Work required: In the text on LLM and GenAI cost engineering, what saving does the Batch API give?

Text under study:
FinOps Intermediate By Samson Tanimawo, PhD Published Nov 6, 2026 9 min read

LLM and GenAI Cost Engineering

GenAI costs are unique; the levers are well-known but rarely all applied. Done right, 70-90% reduction is realistic.

Why GenAI cost is different

Cost scales with token volume × model tier. A bad architecture can 10x the bill at the same user volume.

The optimization opportunities are large.

Four levers

1. Model routing (cheap model for easy tasks).
2. Prompt caching (Anthropic, OpenAI both support).
3. Batch API for non-realtime.
4. Fine-tuning instead of long prompts.

Per-lever savings

Routing: 30-50% savings. Caching: 50-90% on cacheable prompts. Batch: 50% off realtime price. Fine-tuning: model-dependent.

Combined: 70-90% common.

Cost-aware GenAI culture

Engineers see per-feature LLM cost; per-PR cost-impact estimate; cost-aware reviews.

The discipline mirrors traditional cost engineering.

Antipatterns

Default to expensive model for everything. 10x bill premium.
No prompt caching. Pay full price for every cached prompt.
No per-feature cost view. Cannot optimize.

What to do this week

Three moves. (1) Apply this lever to your highest-spend workload. (2) Measure the dollar impact for one month. (3) Roll the practice out to the next two services if the savings hold.

Supplied material:
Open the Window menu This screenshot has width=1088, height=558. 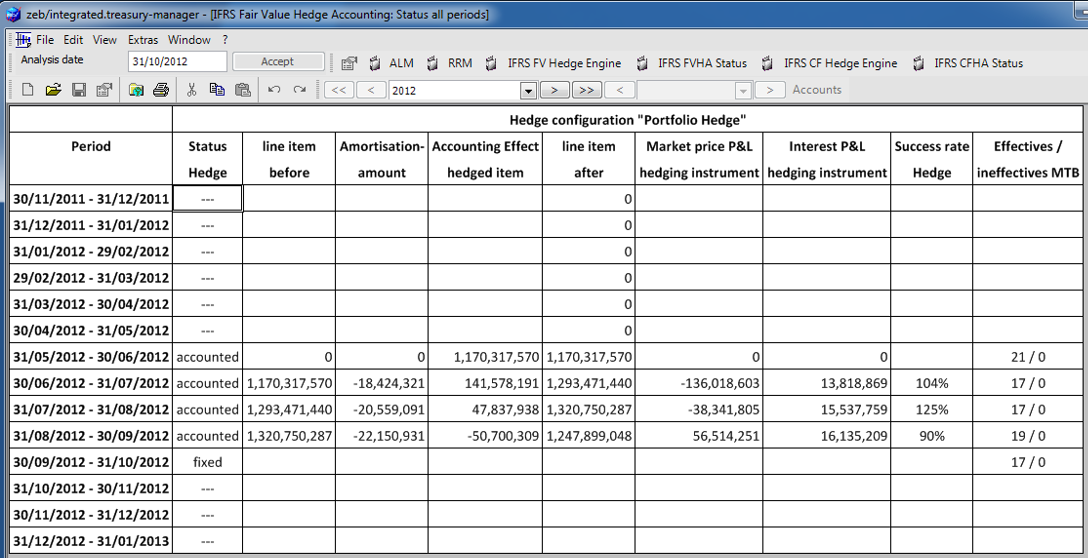pos(189,40)
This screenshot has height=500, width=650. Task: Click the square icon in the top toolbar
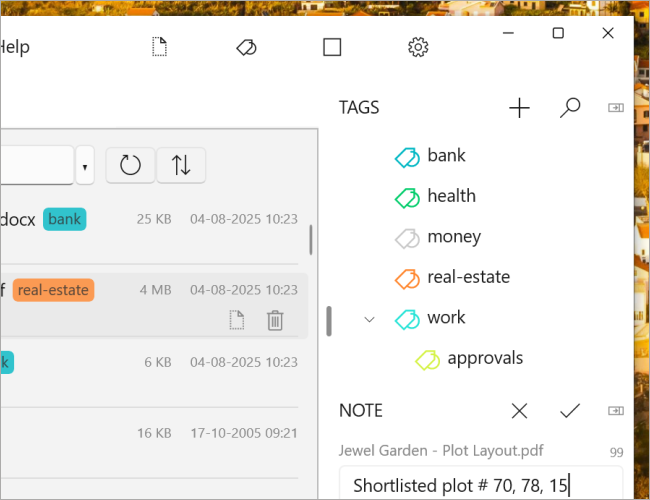click(332, 47)
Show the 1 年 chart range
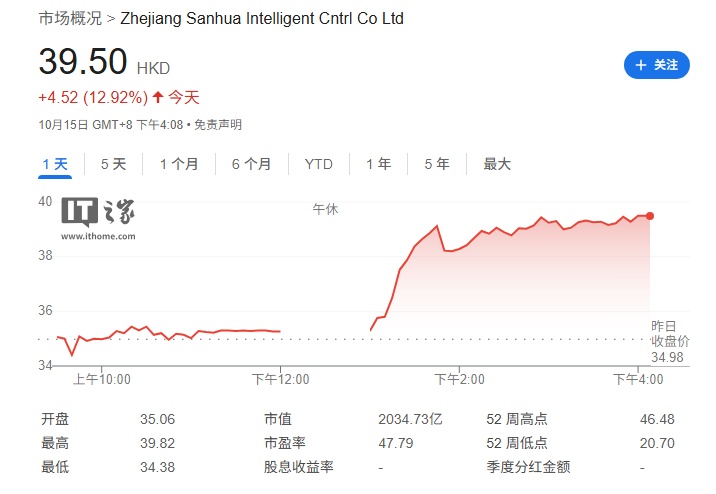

Written response: 50% off the realtime price.